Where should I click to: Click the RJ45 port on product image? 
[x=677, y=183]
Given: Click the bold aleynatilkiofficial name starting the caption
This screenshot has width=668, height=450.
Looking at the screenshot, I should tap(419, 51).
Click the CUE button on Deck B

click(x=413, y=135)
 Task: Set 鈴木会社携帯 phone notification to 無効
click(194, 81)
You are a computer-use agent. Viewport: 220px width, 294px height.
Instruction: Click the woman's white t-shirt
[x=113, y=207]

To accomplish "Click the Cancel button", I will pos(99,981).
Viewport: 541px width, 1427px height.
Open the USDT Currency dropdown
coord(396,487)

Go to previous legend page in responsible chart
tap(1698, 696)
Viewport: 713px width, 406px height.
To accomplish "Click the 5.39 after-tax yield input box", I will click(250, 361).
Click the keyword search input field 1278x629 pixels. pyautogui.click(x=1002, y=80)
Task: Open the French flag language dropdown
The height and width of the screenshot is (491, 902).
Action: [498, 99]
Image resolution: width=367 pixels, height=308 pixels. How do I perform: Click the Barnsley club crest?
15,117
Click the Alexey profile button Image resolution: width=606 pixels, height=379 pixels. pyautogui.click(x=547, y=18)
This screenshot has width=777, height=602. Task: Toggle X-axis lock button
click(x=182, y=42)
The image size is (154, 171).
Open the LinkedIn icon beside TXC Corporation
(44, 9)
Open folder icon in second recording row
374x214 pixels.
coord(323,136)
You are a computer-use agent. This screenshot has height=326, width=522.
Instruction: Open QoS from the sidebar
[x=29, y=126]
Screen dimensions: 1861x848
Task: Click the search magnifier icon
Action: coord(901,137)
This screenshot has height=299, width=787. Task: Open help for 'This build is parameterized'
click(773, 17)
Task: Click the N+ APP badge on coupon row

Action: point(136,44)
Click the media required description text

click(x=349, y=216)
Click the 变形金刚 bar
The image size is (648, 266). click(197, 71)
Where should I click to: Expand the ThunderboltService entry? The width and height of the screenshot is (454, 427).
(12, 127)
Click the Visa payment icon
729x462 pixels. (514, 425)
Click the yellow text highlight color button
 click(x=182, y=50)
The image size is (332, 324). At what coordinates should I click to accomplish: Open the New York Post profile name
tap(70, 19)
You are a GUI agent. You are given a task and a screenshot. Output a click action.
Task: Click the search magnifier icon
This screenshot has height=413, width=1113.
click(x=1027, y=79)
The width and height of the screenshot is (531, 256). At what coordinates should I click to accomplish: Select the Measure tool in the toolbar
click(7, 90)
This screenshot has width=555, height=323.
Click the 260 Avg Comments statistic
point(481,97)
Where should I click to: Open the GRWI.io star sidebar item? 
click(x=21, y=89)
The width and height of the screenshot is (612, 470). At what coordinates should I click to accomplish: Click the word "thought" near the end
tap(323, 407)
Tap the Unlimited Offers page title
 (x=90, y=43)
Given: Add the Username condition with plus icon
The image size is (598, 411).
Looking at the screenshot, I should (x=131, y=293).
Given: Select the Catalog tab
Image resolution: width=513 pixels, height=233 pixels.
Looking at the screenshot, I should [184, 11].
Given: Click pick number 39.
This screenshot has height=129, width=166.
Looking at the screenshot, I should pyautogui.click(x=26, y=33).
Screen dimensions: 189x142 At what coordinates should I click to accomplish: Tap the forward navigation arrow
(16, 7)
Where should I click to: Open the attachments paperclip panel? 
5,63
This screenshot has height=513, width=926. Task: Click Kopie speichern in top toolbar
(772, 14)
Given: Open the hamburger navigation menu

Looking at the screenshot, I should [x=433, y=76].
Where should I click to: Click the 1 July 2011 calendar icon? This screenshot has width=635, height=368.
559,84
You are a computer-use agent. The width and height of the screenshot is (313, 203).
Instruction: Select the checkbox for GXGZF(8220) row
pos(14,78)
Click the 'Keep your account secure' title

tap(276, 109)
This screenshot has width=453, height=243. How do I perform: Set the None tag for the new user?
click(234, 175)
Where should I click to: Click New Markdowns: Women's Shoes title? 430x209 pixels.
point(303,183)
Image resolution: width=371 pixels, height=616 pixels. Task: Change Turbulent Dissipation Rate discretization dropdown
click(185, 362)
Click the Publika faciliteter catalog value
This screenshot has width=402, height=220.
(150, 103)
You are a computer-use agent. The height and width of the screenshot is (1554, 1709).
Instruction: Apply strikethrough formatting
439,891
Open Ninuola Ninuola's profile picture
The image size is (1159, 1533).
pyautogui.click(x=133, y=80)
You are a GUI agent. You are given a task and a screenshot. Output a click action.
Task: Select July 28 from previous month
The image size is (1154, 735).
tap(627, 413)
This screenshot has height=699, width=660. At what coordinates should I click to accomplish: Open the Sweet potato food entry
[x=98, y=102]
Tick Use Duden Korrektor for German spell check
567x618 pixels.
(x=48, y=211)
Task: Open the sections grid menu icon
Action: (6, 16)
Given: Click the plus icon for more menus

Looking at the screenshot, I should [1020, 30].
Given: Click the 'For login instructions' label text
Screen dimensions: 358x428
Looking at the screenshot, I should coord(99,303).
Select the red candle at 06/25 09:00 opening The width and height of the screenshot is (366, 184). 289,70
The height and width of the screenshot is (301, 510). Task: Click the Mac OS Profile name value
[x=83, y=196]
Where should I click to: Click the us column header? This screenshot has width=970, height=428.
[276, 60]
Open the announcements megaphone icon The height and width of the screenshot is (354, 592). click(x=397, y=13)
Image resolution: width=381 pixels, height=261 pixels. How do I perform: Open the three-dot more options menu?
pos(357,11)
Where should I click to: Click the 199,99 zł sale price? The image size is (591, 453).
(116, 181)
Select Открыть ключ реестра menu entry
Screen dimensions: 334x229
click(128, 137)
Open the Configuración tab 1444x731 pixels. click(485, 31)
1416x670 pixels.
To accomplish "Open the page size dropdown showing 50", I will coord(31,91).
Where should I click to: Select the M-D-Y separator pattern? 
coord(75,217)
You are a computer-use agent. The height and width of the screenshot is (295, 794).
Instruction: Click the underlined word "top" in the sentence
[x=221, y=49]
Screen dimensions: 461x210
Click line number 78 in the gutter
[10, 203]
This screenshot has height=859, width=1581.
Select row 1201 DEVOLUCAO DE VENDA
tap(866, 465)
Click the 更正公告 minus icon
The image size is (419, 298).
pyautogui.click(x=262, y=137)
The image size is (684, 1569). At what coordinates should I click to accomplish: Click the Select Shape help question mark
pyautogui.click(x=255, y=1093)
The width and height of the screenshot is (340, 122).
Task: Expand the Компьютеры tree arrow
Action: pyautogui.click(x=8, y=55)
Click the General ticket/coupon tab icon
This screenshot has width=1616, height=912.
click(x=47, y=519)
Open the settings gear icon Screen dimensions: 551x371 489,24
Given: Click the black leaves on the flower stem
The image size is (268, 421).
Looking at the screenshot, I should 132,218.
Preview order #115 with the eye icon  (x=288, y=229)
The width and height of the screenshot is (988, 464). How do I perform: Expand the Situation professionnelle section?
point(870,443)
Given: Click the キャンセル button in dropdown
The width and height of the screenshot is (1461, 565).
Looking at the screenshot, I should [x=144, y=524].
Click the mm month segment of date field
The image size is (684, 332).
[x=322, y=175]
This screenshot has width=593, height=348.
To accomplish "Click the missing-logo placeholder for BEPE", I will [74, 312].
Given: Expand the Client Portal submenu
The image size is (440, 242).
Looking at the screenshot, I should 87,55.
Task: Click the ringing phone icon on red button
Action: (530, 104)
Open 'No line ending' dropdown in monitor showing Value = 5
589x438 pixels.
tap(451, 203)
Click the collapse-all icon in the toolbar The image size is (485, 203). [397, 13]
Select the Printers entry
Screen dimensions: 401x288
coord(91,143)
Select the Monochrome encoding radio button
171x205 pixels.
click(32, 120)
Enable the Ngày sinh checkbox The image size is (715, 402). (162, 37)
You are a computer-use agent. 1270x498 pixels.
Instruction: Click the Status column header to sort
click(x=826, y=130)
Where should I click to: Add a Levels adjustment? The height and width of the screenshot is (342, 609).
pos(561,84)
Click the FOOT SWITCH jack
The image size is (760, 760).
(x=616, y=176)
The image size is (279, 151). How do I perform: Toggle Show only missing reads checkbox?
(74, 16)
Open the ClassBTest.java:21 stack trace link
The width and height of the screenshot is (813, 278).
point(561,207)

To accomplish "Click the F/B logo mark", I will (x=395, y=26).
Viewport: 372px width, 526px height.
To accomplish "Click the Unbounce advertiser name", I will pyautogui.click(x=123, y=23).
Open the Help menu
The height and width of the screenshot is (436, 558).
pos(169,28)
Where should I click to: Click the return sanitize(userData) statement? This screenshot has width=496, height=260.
------------------------------
**What you should do:** Quote the records above exactly, from the first line through the line containing "Viewport: 713px width, 406px height.", and nothing more.

**Finished exercise:**
Where should I click to: Click the RJ45 port on product image? 
[x=677, y=183]
Given: Click the bold aleynatilkiofficial name starting the caption
This screenshot has width=668, height=450.
Looking at the screenshot, I should tap(419, 51).
Click the CUE button on Deck B

click(x=413, y=135)
 Task: Set 鈴木会社携帯 phone notification to 無効
click(194, 81)
You are a computer-use agent. Viewport: 220px width, 294px height.
Instruction: Click the woman's white t-shirt
[x=113, y=207]

To accomplish "Click the Cancel button", I will pos(99,981).
Viewport: 541px width, 1427px height.
Open the USDT Currency dropdown
coord(396,487)

Go to previous legend page in responsible chart
tap(1698, 696)
Viewport: 713px width, 406px height.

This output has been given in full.